There was a huge backlash against the idea of just collecting everyone's data. From left, right and center, it sounded to a lot of folks like the kind of data mining that treats everyone in America as a potential terror suspect. So Congress used the 2004 defense appropriations bill to defund Total Information Awareness.

But that was not the end of the story. Because allowing a program that's being rejected by the American citizenry to die off is not the only option when you happen to be working on surveillance. Option number two is just doing it anyway, but secretly.

Here's how journalist Shane Harris, one of the best-sourced reporters in the world on the NSA, described to Fresh Air's Terry Gross what happened in the wake of the backlash, after Total Information Awareness [TIA] was defunded:

TIA would be, as they say, defunded from the defense budget.
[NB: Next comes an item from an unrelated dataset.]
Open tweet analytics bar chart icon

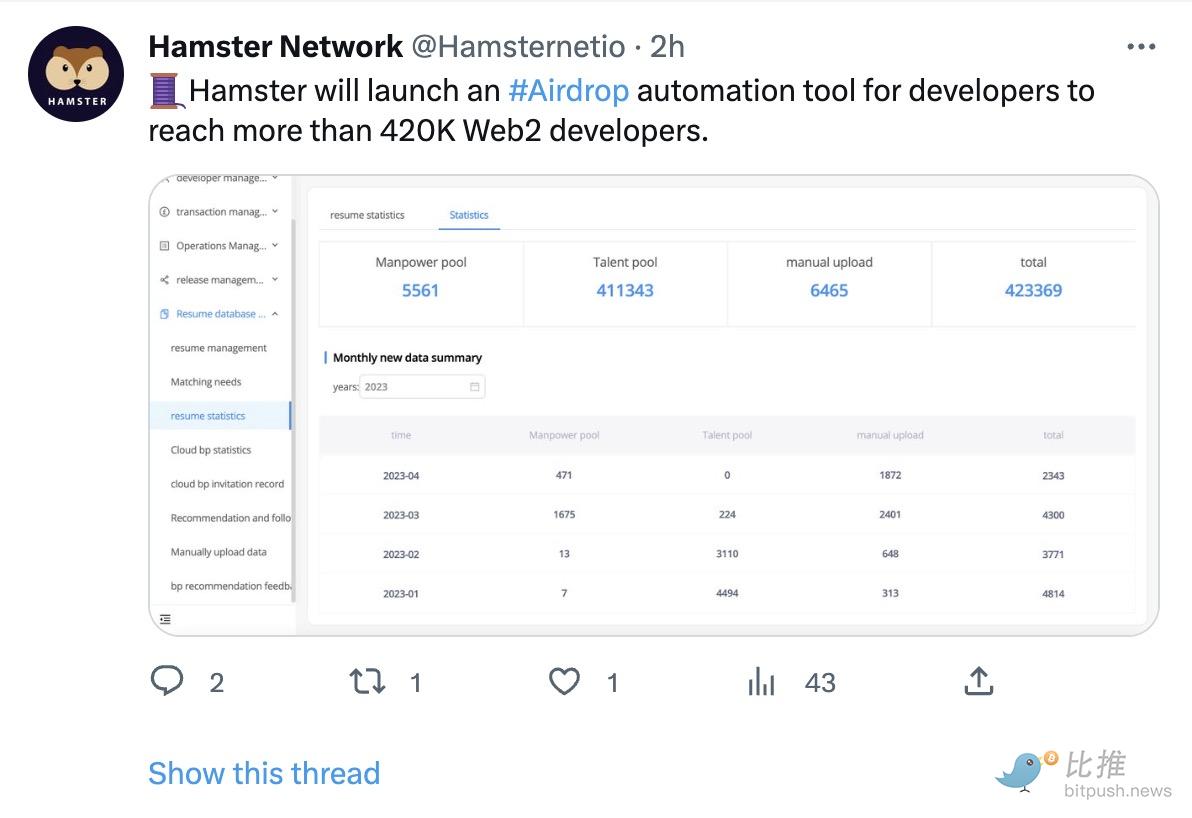point(762,682)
But all the money for it would be moved over to the classified side of the budget—the black budget as it's often called. And it was disbanded in name, and all of the various components of the research program were separated, were given new cover names, and almost all of them were then shifted over to the management control of the National Security Agency. Which unbeknownst everyone in America—most people in America at the time—had been running its own Total Information Awareness program.[...]So TIA is shut down publicly. And privacy advocates really declared a great victory for this, but unbeknownst to them, the work just continued in secret at the NSA, and became part of this larger vast surveillance apparatus that we're learning more about now.

Or in other words, the beginning of what would essentially become PRISM—the formerly-secret NSA data-mining program we're all just now learning about.
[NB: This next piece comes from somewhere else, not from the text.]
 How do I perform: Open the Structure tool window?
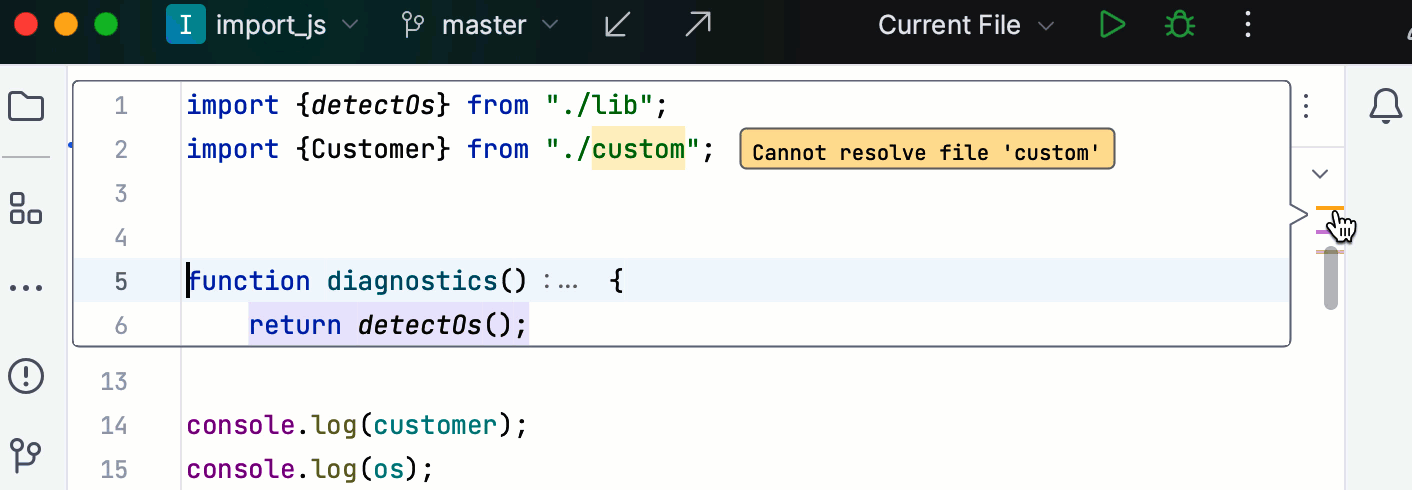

Now, in the uproar over PRISM, there has been a tendency to focus on privacy concerns: Is the government reading my Facebook messages? But I think that's a mistake. Because, quite frankly, no one really has privacy anymore to begin with. Most of us have willingly handed all of our information over to Google.
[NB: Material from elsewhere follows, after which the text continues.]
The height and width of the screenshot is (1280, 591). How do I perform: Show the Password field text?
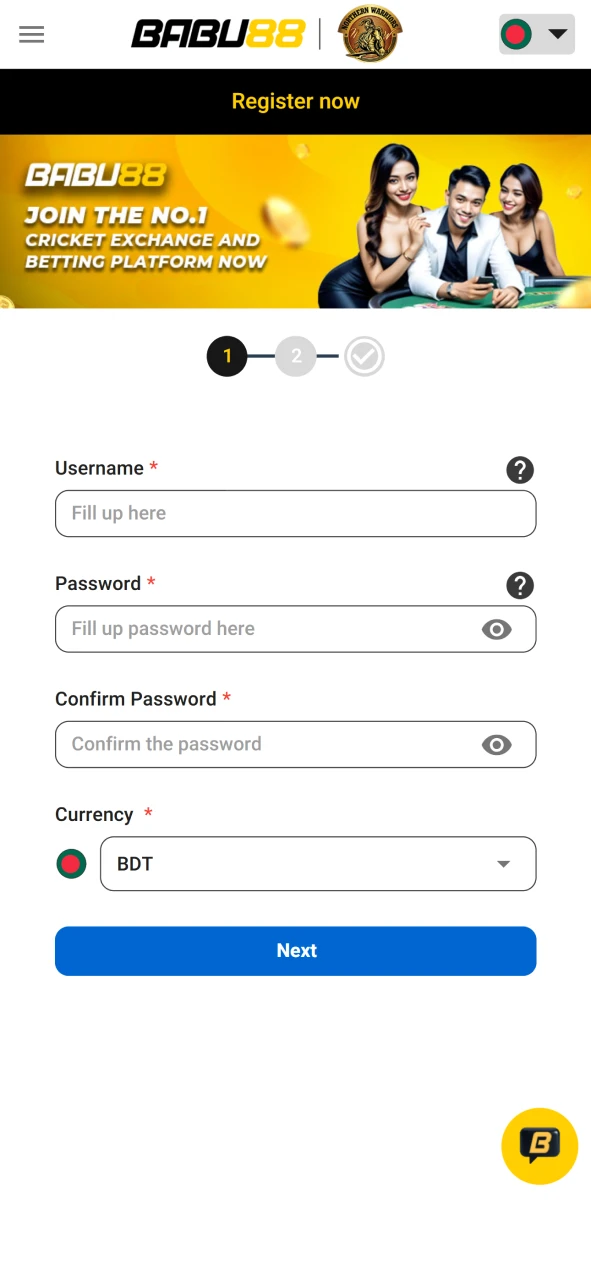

No, the real problem is the secrecy. The problem is that we didn't know about this. We didn't sign off on it. Because secrecy acts to insulate the government from the most basic kind of democratic accountability.

When Barack Obama proposed the Affordable Care Act, lots of people freaked out about it. They talked about death panels and being on the slippery slope to socialized medicine. But because people didn't like it, the president couldn't just take the Affordable Care Act and move it into the black budget. He wasn't able to say: Well people don't like my idea, so we're just going to set-up the insurance exchanges in secret, with secret money.

Because that's not the way democracies work. Nothing in the domestic sphere operates under those principles. You have to have the argument with people and convince them that you're right, or face the consequences. Those are the basic ground rules of self government. And it is incredibly toxic to any democracy to have this other channel you can just switch to whenever you might lose the argument.

I'm not concerned by what the NSA is doing because I think they might read my Facebook messages. I'm concerned because the NSA is spending billions of dollars, doing all sorts of stuff, that I, as a United States citizen, never got to sign off on.

Democracies can and must be able to have secrets, and in fact all democracies do. But what decent, functioning democracies worthy of the name cannot have are huge, multi-billion dollar programs, and bureaucracies, and laws, and legal frameworks, and authorizations that are invisible to their citizens.

Justice may be blind; citizens cannot be.